When Elsa woke from her swoon and opened her eyes, she found herself in her own human form again, lying among bushes. How she came there seemed a dream. Then a handsome King's Son came riding up, and offered Elsa his hand, saying:
"It was a happy hour this morning when I started forth! Every night, I have dreamed of you, beautiful Maiden, for half a year; dreamed that I should find you here in this wood. Today I shot a great eagle which seemed to fall on this very spot. I hurried to get my booty, and found instead of the eagle--you!"
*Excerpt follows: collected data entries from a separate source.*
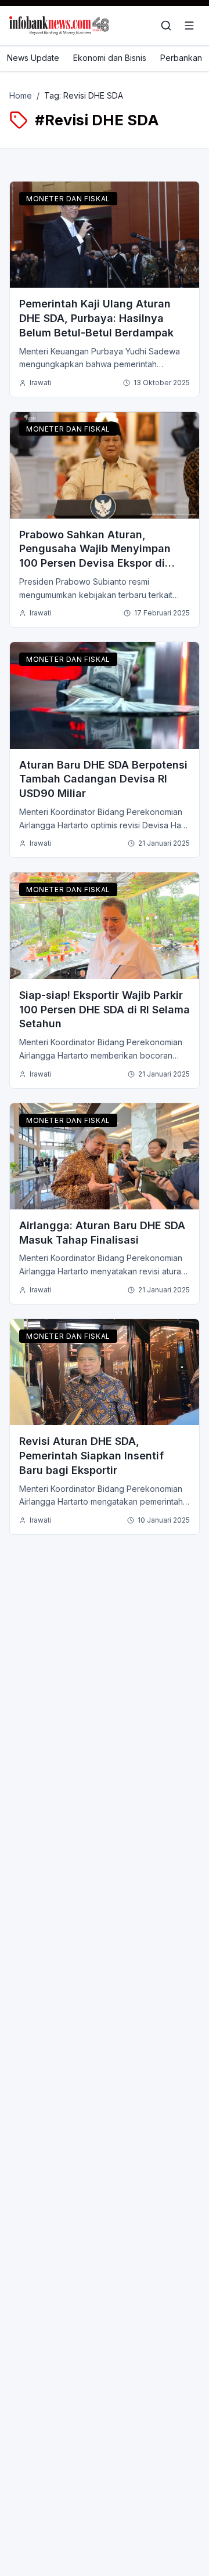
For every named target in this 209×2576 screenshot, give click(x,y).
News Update (33, 58)
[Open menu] (189, 25)
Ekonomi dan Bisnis (109, 58)
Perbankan (181, 58)
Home (20, 95)
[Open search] (166, 25)
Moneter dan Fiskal (68, 198)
Then he placed Elsa on his horse, and rode with her to the city, where the old King welcomed her. A few days later the marriage was celebrated magnificently. On the wedding morning arrived fifty cart-loads of costly treasures, sent to Elsa by her adopted Mother.
After the old King's death, Elsa was Queen. But the Wood of Tontla was never seen nor heard of again.
WEIRD! WEIRD! WEIRD! EVER WEIRD! sang the Wizard of the Crystal-Lighted Cavern.